--- Record extracts ---
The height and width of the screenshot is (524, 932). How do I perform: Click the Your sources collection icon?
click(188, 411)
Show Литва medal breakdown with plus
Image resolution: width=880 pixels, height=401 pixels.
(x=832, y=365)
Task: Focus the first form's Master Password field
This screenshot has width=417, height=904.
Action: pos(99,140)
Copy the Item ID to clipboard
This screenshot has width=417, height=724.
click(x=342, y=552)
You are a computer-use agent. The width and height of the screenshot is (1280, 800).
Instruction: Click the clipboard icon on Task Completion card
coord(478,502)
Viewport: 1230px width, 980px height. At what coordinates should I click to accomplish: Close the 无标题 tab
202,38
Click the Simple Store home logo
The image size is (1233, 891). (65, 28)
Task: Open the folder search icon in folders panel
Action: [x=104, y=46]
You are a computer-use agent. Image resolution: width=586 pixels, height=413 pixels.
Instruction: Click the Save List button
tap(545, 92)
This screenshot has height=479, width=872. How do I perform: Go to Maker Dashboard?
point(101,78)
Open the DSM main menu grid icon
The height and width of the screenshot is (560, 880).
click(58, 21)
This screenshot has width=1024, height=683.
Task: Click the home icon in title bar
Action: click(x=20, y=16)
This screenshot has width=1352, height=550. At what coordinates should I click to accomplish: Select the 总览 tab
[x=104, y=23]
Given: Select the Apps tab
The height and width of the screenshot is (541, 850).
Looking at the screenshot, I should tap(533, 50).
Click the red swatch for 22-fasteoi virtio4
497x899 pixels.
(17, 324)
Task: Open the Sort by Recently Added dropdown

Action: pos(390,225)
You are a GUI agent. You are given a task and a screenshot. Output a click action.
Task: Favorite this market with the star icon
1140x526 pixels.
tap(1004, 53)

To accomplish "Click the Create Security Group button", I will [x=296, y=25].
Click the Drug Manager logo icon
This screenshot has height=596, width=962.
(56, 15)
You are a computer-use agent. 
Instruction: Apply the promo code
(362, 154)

--- Exercise details ---
Each entry is to be retyped precisely as it stands.

--- Response to this task ---
The height and width of the screenshot is (524, 932). How do I perform: Click the Your sources collection icon?
click(188, 411)
Show Литва medal breakdown with plus
Image resolution: width=880 pixels, height=401 pixels.
(x=832, y=365)
Task: Focus the first form's Master Password field
This screenshot has width=417, height=904.
Action: pos(99,140)
Copy the Item ID to clipboard
This screenshot has width=417, height=724.
click(x=342, y=552)
You are a computer-use agent. The width and height of the screenshot is (1280, 800).
Instruction: Click the clipboard icon on Task Completion card
coord(478,502)
Viewport: 1230px width, 980px height. At what coordinates should I click to accomplish: Close the 无标题 tab
202,38
Click the Simple Store home logo
The image size is (1233, 891). (65, 28)
Task: Open the folder search icon in folders panel
Action: [x=104, y=46]
You are a computer-use agent. Image resolution: width=586 pixels, height=413 pixels.
Instruction: Click the Save List button
tap(545, 92)
This screenshot has height=479, width=872. How do I perform: Go to Maker Dashboard?
point(101,78)
Open the DSM main menu grid icon
The height and width of the screenshot is (560, 880).
click(58, 21)
This screenshot has width=1024, height=683.
Task: Click the home icon in title bar
Action: click(x=20, y=16)
This screenshot has width=1352, height=550. At what coordinates should I click to accomplish: Select the 总览 tab
[x=104, y=23]
Given: Select the Apps tab
The height and width of the screenshot is (541, 850).
Looking at the screenshot, I should tap(533, 50).
Click the red swatch for 22-fasteoi virtio4
497x899 pixels.
(17, 324)
Task: Open the Sort by Recently Added dropdown

Action: pos(390,225)
You are a GUI agent. You are given a task and a screenshot. Output a click action.
Task: Favorite this market with the star icon
1140x526 pixels.
tap(1004, 53)

To accomplish "Click the Create Security Group button", I will [x=296, y=25].
Click the Drug Manager logo icon
This screenshot has height=596, width=962.
(56, 15)
You are a computer-use agent. 
Instruction: Apply the promo code
(362, 154)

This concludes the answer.